This project is my Capstone Challenge for Udacity’s Data Scientist Nanodegree. The project is in collaboration with Starbucks where we were given simulated data that mimics customer behavior on the Starbucks rewards app. The offer could be purely informational or it could include a discount such as BOGO (buy one get one free).
From the data we received, it appears that Starbucks sent 10 different offers to its customers via a variety of different channels.
For this project, we received 3 datasets —
- Portfolio — dataset describing the characteristics of each offer type, including its offer type, difficulty, and duration.
- Profile — dataset containing information regarding customer demographics including age, gender, income, and the date they created an account for Starbucks Rewards.
- Transcript — dataset containing all the instances when a customer made a purchase, viewed an offer, received an offer, and completed an offer. It's important to note that if a customer completed an offer but never actually viewed the offer, then this does not count as a successful offer as the offer could not have changed the outcome.
The purpose of this project to complete an exploratory analysis to determine which demographic group responds best to which offer type.

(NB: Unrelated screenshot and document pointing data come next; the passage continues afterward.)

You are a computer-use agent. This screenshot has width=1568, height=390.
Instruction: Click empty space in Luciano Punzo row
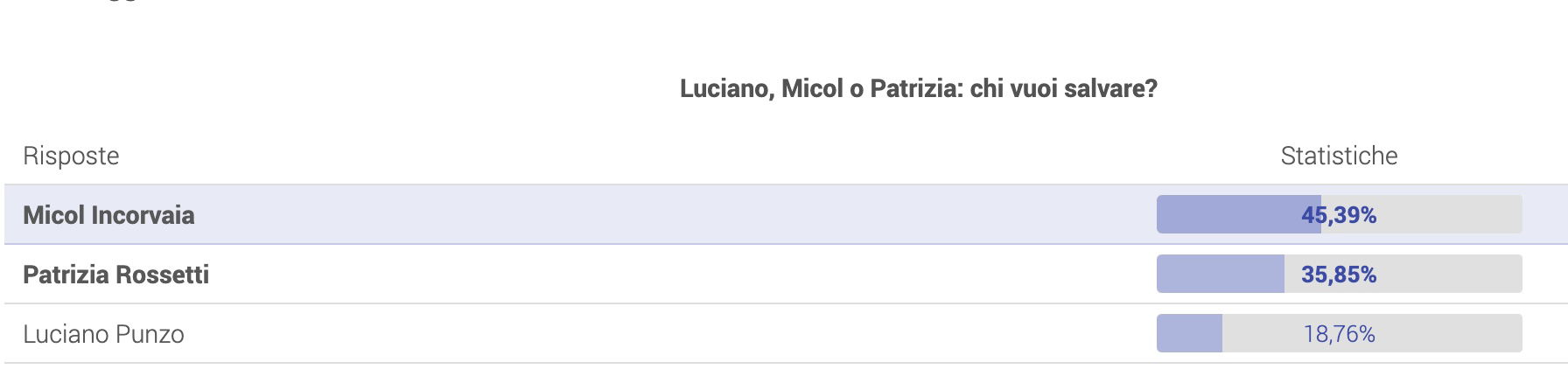coord(674,333)
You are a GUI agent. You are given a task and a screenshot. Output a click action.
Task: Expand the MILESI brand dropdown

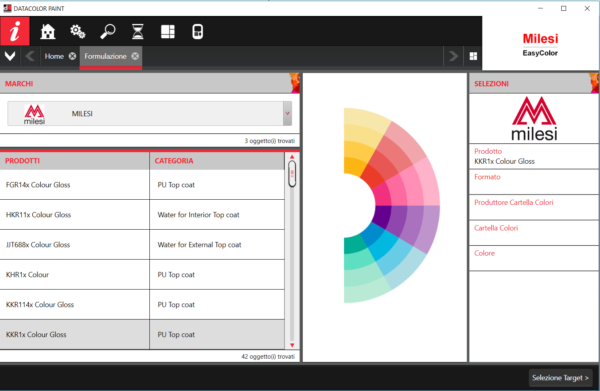click(287, 113)
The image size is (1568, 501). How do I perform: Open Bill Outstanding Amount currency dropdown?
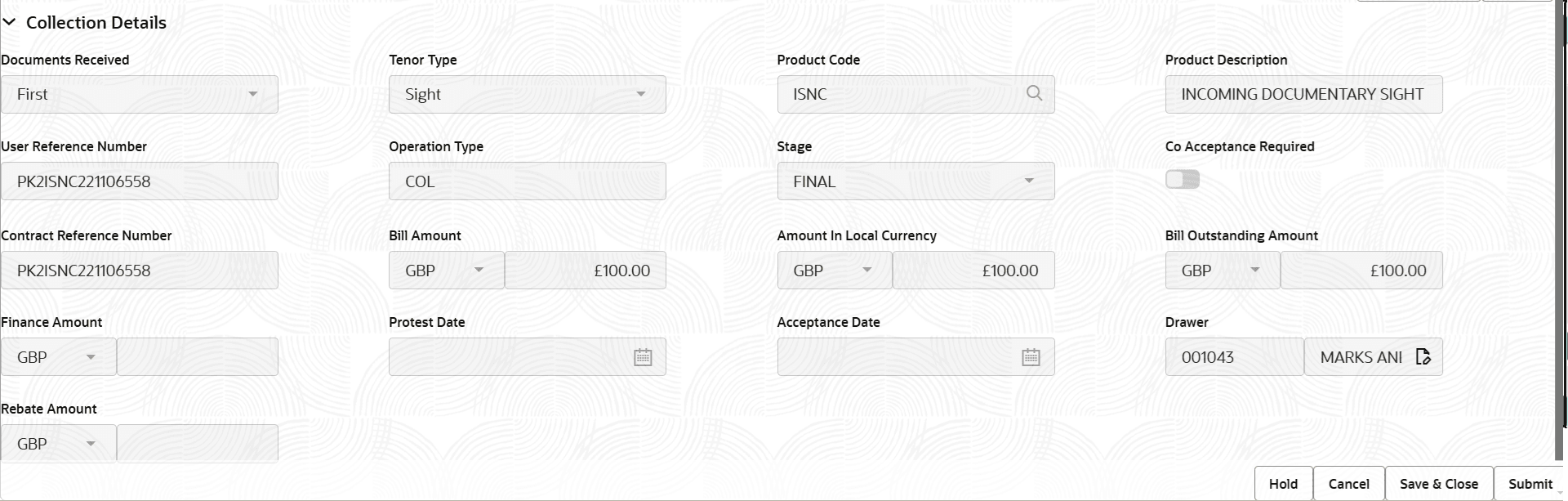click(1256, 270)
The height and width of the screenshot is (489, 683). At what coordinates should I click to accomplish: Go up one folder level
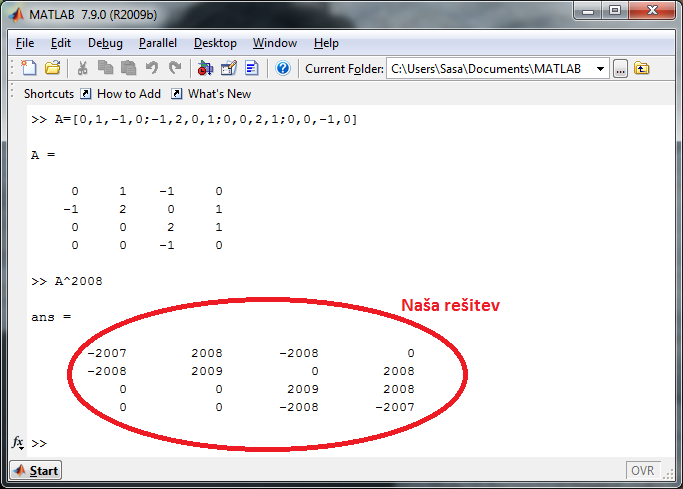coord(641,68)
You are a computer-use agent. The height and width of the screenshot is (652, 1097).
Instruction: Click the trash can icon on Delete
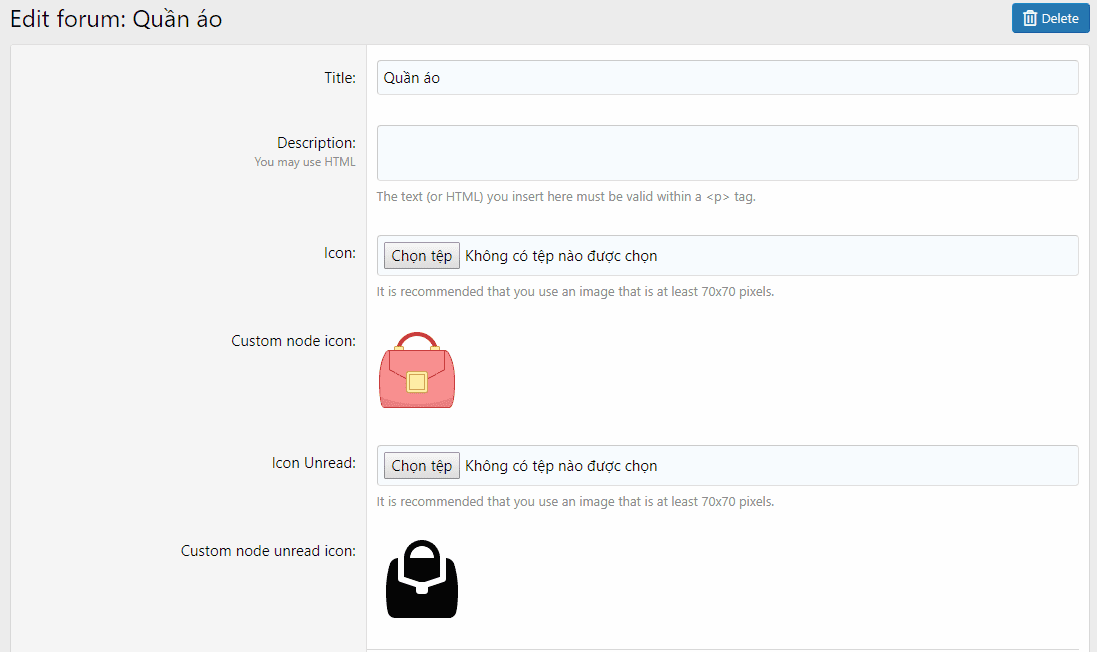(x=1030, y=19)
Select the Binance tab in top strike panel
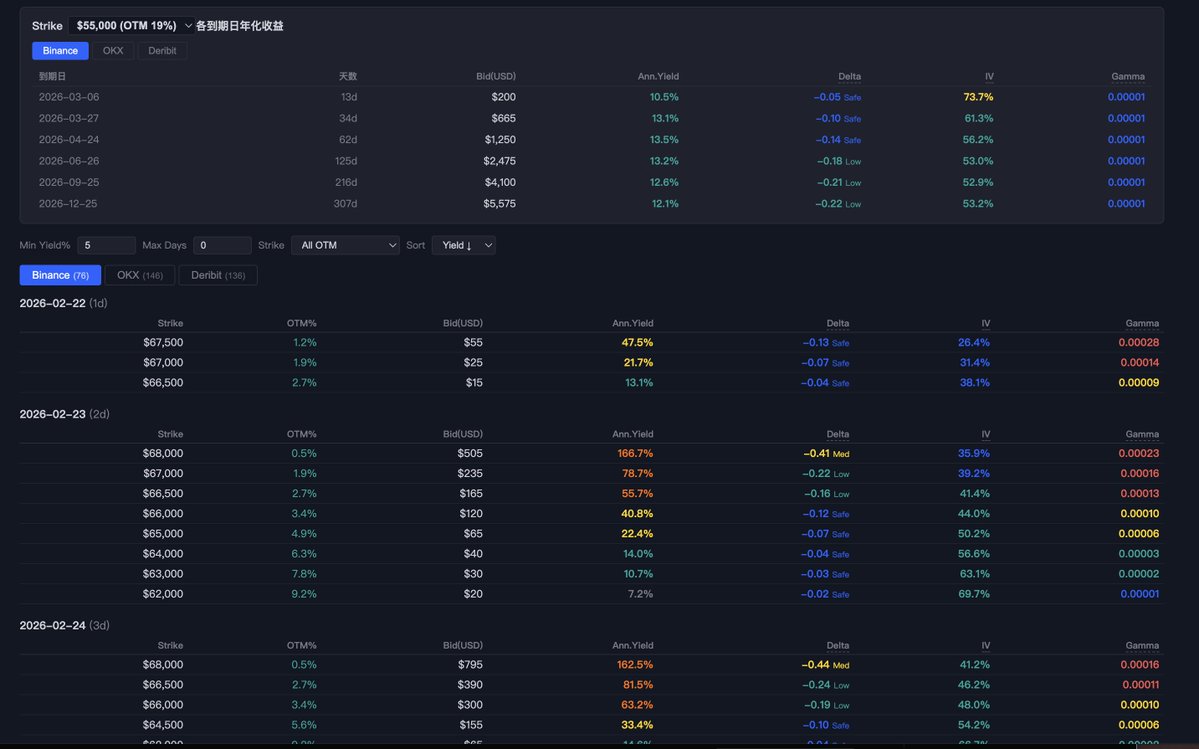1199x749 pixels. (60, 51)
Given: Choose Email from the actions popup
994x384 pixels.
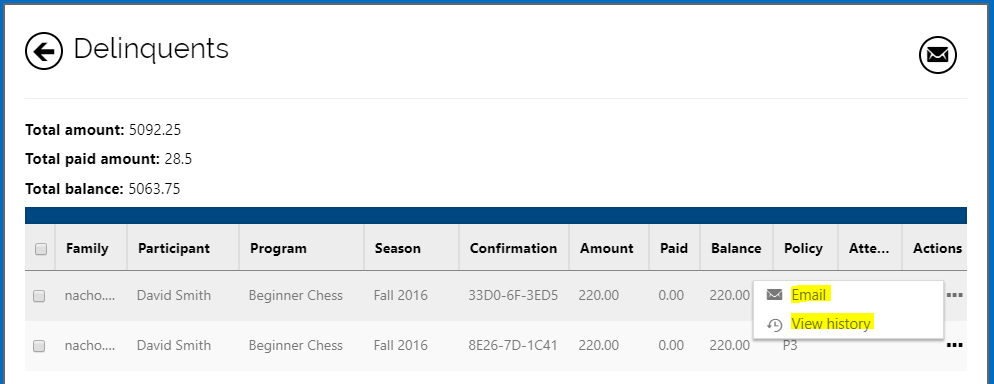Looking at the screenshot, I should coord(809,295).
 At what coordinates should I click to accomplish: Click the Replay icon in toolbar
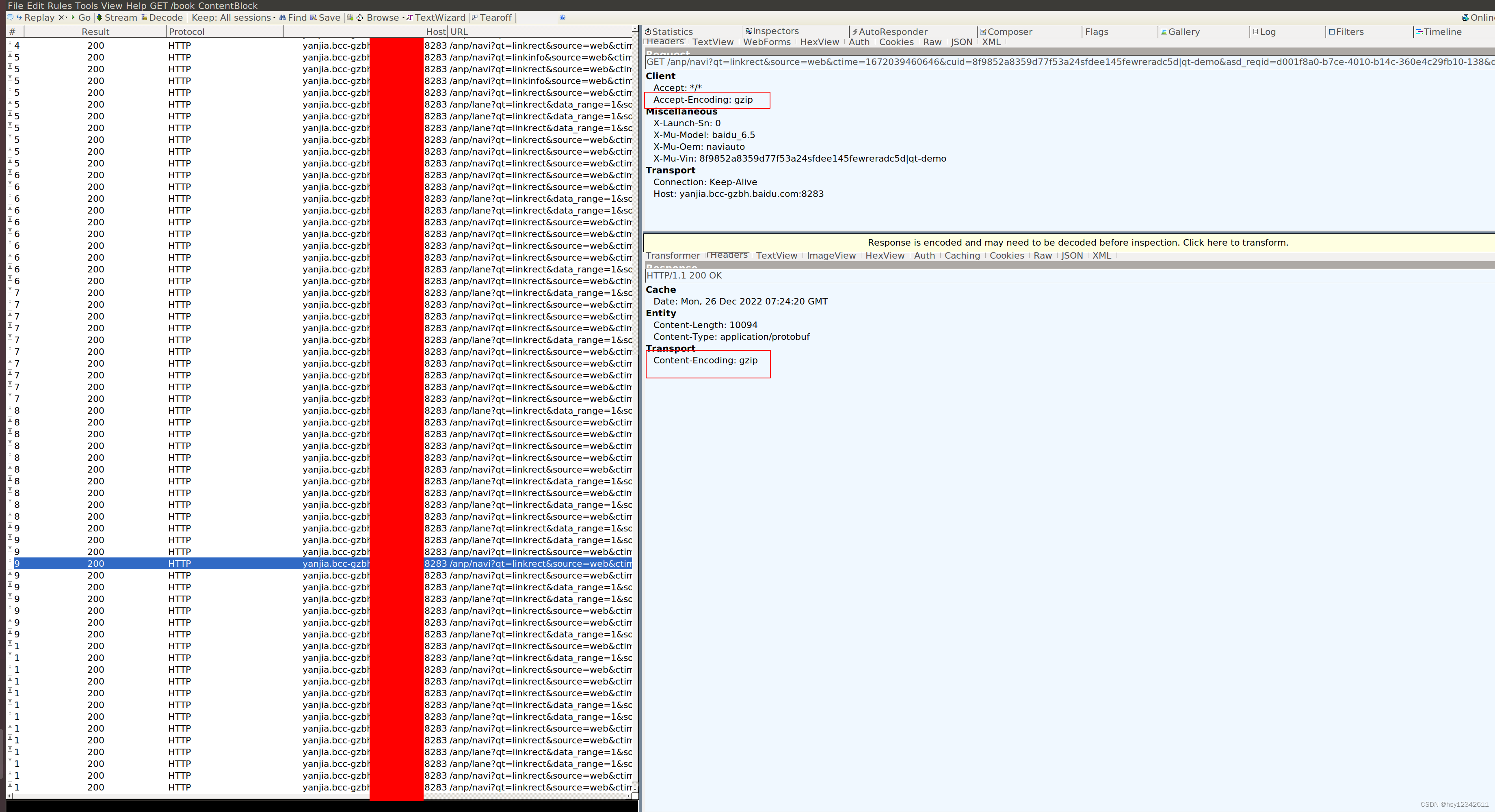20,18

I will also create and compare different predictive models to evaluate which features contribute to a successful offer.
The performance of each trained predictive model was measured using a test dataset as this was a binary classification outcome I used AUC, accuracy, f1 score, and confusion matrix’s as the performance metrics.
Profile Distributions — Age and Income by Gender
The two images above show the KDE plots for income and age for both men and women. Overall the median age of the customer in the datasets given was 60, with a similar distribution for both genders.
The mean salary overall was $65,404, however, you can see the distributions of income are different for men and women, with women in the dataset having a slightly higher average salary.
Merging the Data
In order to explore the analysis further, we need to merge the datasets together and determine whether an offer was successful.
Above is an image showing the data in the Transcript dataset for a single customer, after it has been manipulated. It’s possible for a customer to complete an offer without actually viewing the offer meaning that the offer was not successful.
In order to solve this problem, I decided to transform the dataset to show every combination of customer_id and offer_id only once but count the number of times each event was present in the dataset. Then if the count of ‘offer viewed’ and ‘offer completed’ both are equal to or greater than 1 then I have determined this as a successful offer. However, this method does not differentiate between offers that were successful multiple times and offers which were only successful once.
Profile and Offer Distributions by Offer Outcome
In the dataset, there were 8464 Men, 6149 Women, and 212 users with gender ‘Other’. As we can see there was a roughly even number of each offer type being sent out. Due to the gender class imbalance in the dataset, we can see that the count of men receiving offers is higher than the count for women. This appears to be in proportion to the gender imbalance present in the dataset.
Offers 2 and 3 appeared to have performed the worst where they achieved no successful offers. Looking at the Profile dataset these are both information offers. From brief inspection, it appears that offers 4,5 and 7 have performed fairly well.
Looking at those offers that were successful- do we see a similar gender class imbalance?
The graphic above shows the successful offer types by gender. We know that the gender distribution for each offer type was quite constant with men receiving the most offers. We can see that for offer types 9 and 10 there were more successful offers for women than men even with fewer women receiving offers.
Was there a difference in income between successful and unsuccessful offers?
There appears to be quite a noticeable difference in the distribution of incomes between successful and unsuccessful offers.
The median income is lower for unsuccessful offers, however, this distribution does have a right skew. Whilst the distribution of income for successful offers has a higher median and follows more of a Gaussian distribution.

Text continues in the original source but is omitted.